Chapelle ardente : l'hommage des Sud-Africains à leur Mgr Tutu
©Les Sud-Africains se sont recueillis jeudi devant la dépouille de Mgr Desmond Tutu, arrivée à la cathédrale Saint-George du Cap. (Photo by RODGER BOSCH / AFP)
Les Sud-Africains se sont recueillis jeudi devant la dépouille de Mgr Desmond Tutu, arrivée à la cathédrale Saint-George du Cap, d'où il a longtemps pourfendu le régime raciste de l'apartheid, pour une chapelle ardente prévue sur deux jours.

Le cercueil en pin clair --il avait demandé "le moins cher possible"--, simplement décoré d'un bouquet d'oeillets blancs, a été porté dans le choeur par six prêtres en chasuble, ont constaté des journalistes de l'AFP.

L'actuel archevêque du Cap, Thabo Makgoba, a dit une prière pendant que d'autres répandaient de l'encens autour du cercueil de l'infatigable défenseur des droits de l'Homme. Plusieurs membres de sa famille, dont sa veuve, que le pays appelle affectueusement "Mama Leah" et qu'il avait épousée en 1955, l'ont suivi dans l'église.

Tutu est mort paisiblement à 90 ans dimanche. Après l'hommage planétaire rendu par les grands de ce monde, de son ami le dalaï lama au pape François en passant par de nombreux chefs d'Etat, c'est au tour des simples citoyens.

De tous âges et de toutes couleurs, ils se sont arrêtés quelques secondes chacun devant la dépouille. Beaucoup se signent, d'autres comme cette femme en hijab violet, baissent la tête ou joignent les mains dans un baiser.

Parmi eux, Joan Coulson a tenu à être parmi les premiers arrivés: "Je l'ai rencontré quand j'avais quinze ans, j'en ai 70 maintenant", dit-elle, comparant le prélat à une rock star "comme Elvis".

Evoquant son franc-parler et son humour, elle parie qu'il est déjà en train de remuer le Paradis. "Saint-Pierre va lui dire "+eh du calme là dedans!+", plaisante-t-elle.
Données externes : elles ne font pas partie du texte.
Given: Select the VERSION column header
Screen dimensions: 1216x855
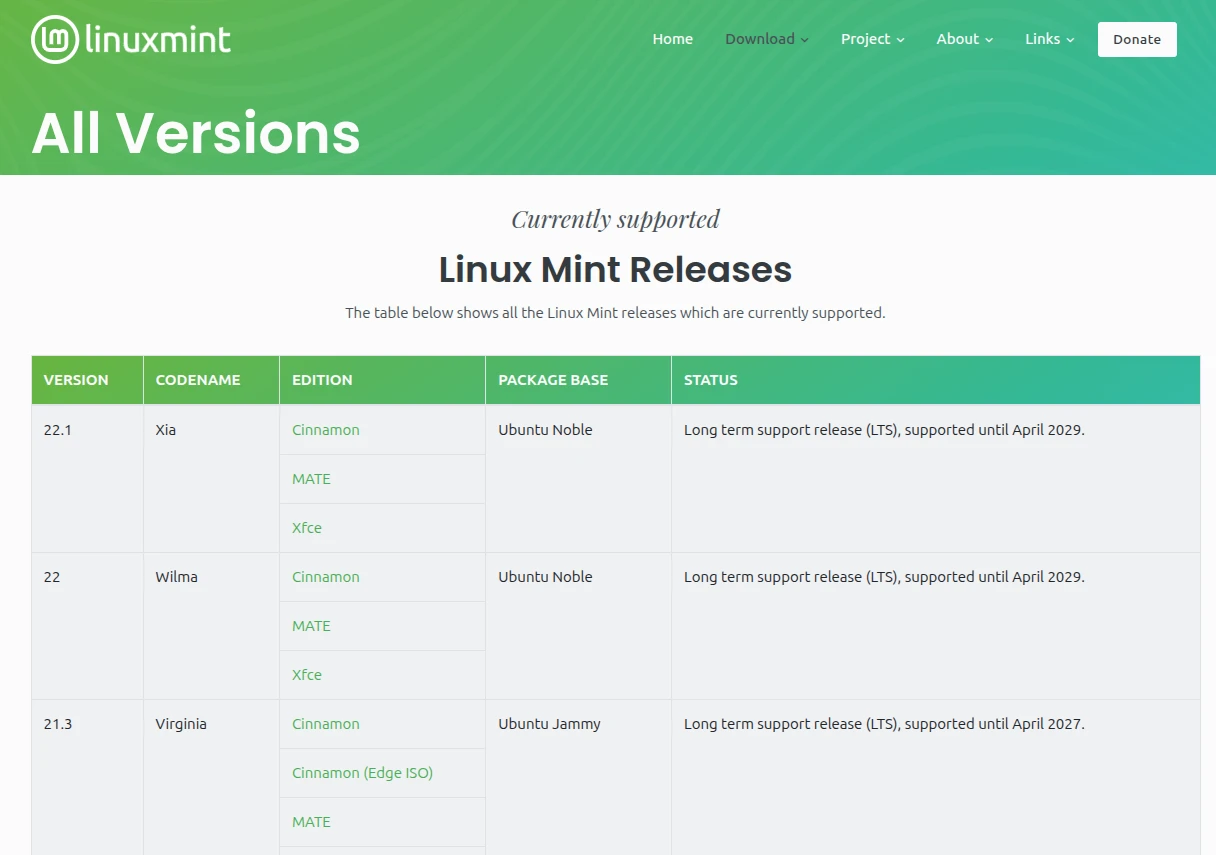Looking at the screenshot, I should coord(76,380).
Initialement prévue sur la seule journée de jeudi, la chapelle ardente a été prolongée à vendredi, "de peur qu'il y ait de la bousculade", a indiqué à l'AFP le révérend Gilmore Fry, devant la cathédrale. Car beaucoup veulent saluer l'icône avant ses obsèques samedi.

Sans ostentation


Après une incinération privée, les cendres de Mgr Tutu seront inhumées dans la cathédrale, dont il a été l'archevêque une dizaine d'années jusqu'en 1996.
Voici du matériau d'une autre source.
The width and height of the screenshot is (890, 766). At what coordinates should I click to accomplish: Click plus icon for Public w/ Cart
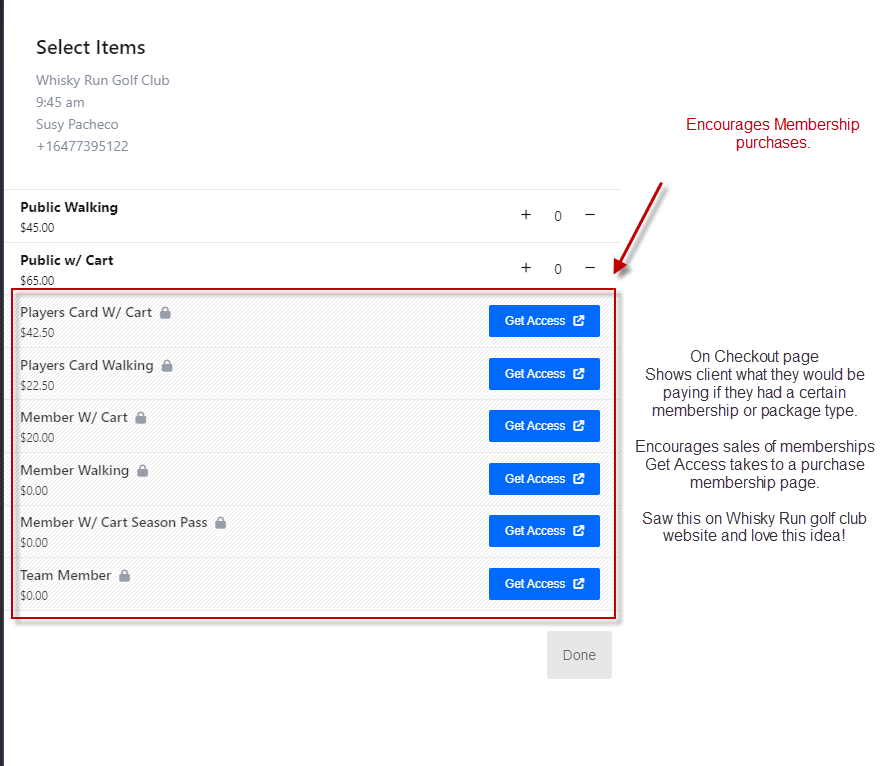[526, 268]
Depuis dimanche, des centaines de personnes y ont afflué pour déposer messages et bouquets de fleurs. Ses cloches sonnent tous les jours à midi, pendant dix minutes, pour appeler les passants à penser à lui.

Les drapeaux sont en berne dans tout le pays et la Montagne de la Table, qui surplombe la ville portuaire, est illuminée de violet tous les soirs en hommage à "The Arch".

Desmond Tutu a "mené les bonnes batailles, il a maintenant fini sa course", a salué au cours d'une cérémonie à Johannesburg le révérend Frank Chikane, qui a combattu l'apartheid au côté de l'archevêque.

Plus tard dans l'après-midi, les amis et les proches du défunt se sont réunis au siège de sa fondation au Cap. Dans le jardin ensoleillé, quelques mots ont été prononcés, de la musique a été jouée. L'ancienne présidente de l'Irlande Mary Robinson, la militante des droits de l'Homme et veuve de Nelson Mandale, Graca Machel, étaient notamment présentes, ainsi que l'aîné des petits-enfants de Mandela, Mandla Mandela.

De nombreuses cérémonies, principalement religieuses, ont émaillé la semaine et continueront jusqu'aux obsèques. Ce jour-là, ni cérémonie ostentatoire ni dépenses somptueuses, le prélat avait laissé des consignes strictes. Outre le bouquet offert par la famille, pas d'autres fleurs. L'assistance devrait être limitée à une centaine de personnes, Covid oblige.

La cérémonie religieuse sera aussi une cérémonie officielle. Mais les militaires devaient limiter, selon les voeux de l'archevêque encore, leur intervention à la remise d'un drapeau sud-africain à sa veuve.

Le prix Nobel de la paix s'était retiré de la vie publique, affaibli par un cancer. Après l'élection en 1994 de son ami Nelson Mandela, premier président post-apartheid, c'est lui qui avait trouvé la formule de "nation arc-en-ciel".

Desmond Tutu avait présidé la Commission vérité et réconciliation (TRC) dont il espérait, grâce à la confrontation des bourreaux et des victimes, qu'elle permettrait de tourner la page de la haine raciale.